* _Exercise aim_:
Copy out word for word the line with "Click the 'Send" and the lines that follow it in the listing below, up to the final one.

[Provided material Boundary: Start]

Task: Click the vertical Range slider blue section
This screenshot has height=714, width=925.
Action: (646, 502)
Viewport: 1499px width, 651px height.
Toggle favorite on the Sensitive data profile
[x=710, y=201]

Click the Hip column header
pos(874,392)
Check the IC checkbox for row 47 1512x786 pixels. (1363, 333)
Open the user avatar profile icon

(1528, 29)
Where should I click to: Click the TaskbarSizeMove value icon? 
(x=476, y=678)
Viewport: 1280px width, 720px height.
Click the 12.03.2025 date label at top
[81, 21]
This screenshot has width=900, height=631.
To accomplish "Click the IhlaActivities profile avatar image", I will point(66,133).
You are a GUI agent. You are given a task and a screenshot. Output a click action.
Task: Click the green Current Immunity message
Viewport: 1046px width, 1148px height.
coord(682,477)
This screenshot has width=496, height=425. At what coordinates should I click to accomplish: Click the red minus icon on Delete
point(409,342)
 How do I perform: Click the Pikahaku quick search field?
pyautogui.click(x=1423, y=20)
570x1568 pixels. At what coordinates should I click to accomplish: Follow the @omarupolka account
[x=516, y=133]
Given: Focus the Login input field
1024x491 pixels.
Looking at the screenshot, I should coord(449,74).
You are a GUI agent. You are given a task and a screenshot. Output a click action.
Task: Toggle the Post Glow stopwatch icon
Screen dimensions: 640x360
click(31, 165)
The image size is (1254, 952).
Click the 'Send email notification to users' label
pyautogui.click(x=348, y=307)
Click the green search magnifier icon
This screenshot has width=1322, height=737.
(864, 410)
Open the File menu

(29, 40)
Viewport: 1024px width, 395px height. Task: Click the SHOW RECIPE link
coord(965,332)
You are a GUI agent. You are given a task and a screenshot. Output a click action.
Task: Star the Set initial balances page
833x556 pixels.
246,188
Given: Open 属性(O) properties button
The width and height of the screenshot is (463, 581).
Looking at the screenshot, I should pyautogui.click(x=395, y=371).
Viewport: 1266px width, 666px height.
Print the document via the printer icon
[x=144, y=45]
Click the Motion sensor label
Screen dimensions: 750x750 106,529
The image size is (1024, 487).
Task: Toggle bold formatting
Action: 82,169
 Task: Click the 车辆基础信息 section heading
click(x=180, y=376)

[Provided material Boundary: End]

* _Task output_:
Click the 'Send email notification to users' label
pyautogui.click(x=348, y=307)
Click the green search magnifier icon
This screenshot has width=1322, height=737.
(864, 410)
Open the File menu

(29, 40)
Viewport: 1024px width, 395px height. Task: Click the SHOW RECIPE link
coord(965,332)
You are a GUI agent. You are given a task and a screenshot. Output a click action.
Task: Star the Set initial balances page
833x556 pixels.
246,188
Given: Open 属性(O) properties button
The width and height of the screenshot is (463, 581).
Looking at the screenshot, I should pyautogui.click(x=395, y=371).
Viewport: 1266px width, 666px height.
Print the document via the printer icon
[x=144, y=45]
Click the Motion sensor label
Screen dimensions: 750x750 106,529
The image size is (1024, 487).
Task: Toggle bold formatting
Action: 82,169
 Task: Click the 车辆基础信息 section heading
click(x=180, y=376)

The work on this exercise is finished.